The widening of credit spread due to defaults won't be incremental but sudden. This would make the Ponzi Scheme difficult to perpetuate, and hedge funds which bought up a lot of high-risk derivatives will be severely hit.
It won't just affect hedge funds. Banks which loaned money could be dragged into as well. Let us review the collapse of LTCM (Long-Term Capital Management) 10 years ago. LTCM is only one of many such funds, but FRB of U.S. feared that its collapse would lead to the crisis of the entire financial system. In the current situation, what would happen if hundreds of hedge funds suddenly find themselves in the 'trap of debts' one day? Investors of hedge funds ten years ago are all wealthy individuals. In comparison, these days, banks, mutual funds, and pension funds are their principal investors. A hedge fund crisis could put many people into huge disaster.
The danger from hedge funds is far graver than the collapse of private equity funds. In case of the latter, even if market is in down cycle, investors would not be wiped out as long as they won't place all their bets on derivatives. Most investors would lose only part of their wealth. However, the implosion of Europe's credit bubble would completely wipe out many funds and banks in a blink, as in the collapse of Ponzi Scheme.
I think that China, with almost a TRILLION dollars in bad loans impacting their banking system is a much higher risk.

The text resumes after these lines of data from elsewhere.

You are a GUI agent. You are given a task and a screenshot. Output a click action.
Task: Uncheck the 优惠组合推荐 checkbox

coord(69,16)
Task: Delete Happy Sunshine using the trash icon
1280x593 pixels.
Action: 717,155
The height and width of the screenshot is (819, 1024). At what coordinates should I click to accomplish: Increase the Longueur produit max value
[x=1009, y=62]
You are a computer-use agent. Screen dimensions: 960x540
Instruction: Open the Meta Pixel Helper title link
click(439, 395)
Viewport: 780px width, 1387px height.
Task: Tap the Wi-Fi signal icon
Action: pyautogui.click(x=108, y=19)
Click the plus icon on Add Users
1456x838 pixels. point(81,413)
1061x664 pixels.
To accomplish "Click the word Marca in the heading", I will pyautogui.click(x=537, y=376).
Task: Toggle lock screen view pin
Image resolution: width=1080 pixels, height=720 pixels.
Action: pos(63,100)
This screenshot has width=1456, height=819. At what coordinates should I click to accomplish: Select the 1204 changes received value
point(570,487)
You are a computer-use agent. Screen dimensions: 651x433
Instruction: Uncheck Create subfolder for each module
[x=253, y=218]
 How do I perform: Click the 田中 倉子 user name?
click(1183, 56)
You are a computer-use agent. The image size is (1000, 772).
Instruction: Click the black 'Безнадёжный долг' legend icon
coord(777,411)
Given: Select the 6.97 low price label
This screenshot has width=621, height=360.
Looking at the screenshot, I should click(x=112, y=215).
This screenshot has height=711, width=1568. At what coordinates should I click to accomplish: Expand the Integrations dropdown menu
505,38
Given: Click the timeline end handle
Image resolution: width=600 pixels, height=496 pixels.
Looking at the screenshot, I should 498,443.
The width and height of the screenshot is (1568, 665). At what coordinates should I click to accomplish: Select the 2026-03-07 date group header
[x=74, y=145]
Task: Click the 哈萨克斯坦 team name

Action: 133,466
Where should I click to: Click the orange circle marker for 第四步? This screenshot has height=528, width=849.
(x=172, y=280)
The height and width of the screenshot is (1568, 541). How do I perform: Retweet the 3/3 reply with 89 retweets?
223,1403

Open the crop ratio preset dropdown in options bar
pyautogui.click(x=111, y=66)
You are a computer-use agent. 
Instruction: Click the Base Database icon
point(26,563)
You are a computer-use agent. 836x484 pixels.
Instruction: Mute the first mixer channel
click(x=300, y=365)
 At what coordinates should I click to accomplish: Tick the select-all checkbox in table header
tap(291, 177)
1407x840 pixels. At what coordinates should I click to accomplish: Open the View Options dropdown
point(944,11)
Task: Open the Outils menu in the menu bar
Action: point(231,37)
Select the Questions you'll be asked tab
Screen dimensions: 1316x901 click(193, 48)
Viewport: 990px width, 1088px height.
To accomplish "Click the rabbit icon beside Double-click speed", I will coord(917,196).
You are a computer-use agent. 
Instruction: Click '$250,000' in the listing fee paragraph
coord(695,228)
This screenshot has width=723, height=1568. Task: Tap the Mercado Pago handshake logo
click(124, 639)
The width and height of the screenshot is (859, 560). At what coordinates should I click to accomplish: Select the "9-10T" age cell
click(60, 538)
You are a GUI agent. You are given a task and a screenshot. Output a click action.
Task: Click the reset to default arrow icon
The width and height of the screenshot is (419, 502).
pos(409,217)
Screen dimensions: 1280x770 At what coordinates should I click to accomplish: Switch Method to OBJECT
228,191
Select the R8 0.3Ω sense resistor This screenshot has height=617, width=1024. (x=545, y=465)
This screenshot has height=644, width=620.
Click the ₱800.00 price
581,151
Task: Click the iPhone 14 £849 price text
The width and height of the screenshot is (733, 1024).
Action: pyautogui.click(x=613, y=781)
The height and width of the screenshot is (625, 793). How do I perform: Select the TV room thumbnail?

In any event, I would not invest in China or Europe for that matter.
Where would you invest? V’s wife.
Thanks for the translation.
The more likely scenario is that investors who happily plunged their money on the promise of 20% returns will get a rude awakening that “past performance is no indicator of future performance”.
Assume that Turkey has a problem, so you sell your Danish CMO (collateralized mortgage obligation) holdings - you are dependent on there being another buyer, able to buy up the entirety of your holdings at the price you want. If you have a lot of Danish CMOs, the market might not be able to absorb all the ones you want to sell, meaning either that you will not sell them , or will have to sell them for less.
Yes, thank you. A fascinating article.
I like Big oil, big financials, pharmaceuticals, and medical device makers.
Examples in order: Exxon, JP Morgan Chase, Merck, and Three M (I know, but they make fabulous bandages and other throw away devices).
"There is no free lunch", and "If something is too good to be true, it invariably is."
Where people (and institutions mostly) seem to get into trouble is when in the interest of scoring a big profit, they drop one side of the hedge, pushing the other.
This is what happened in Marin County California a few years ago. The treasurer dropped one side of the derivative hedge and was hailed as a boy genius with all of the money he was making until the market turned on him and he lost about $3 Billion.
What about the fifty varieties of American financial bubbles? What is Europe to presume significance in this arena?
They might have risky hedge funds, but so does USA, and USA has fifty other species of financial devices that are even more dangerous.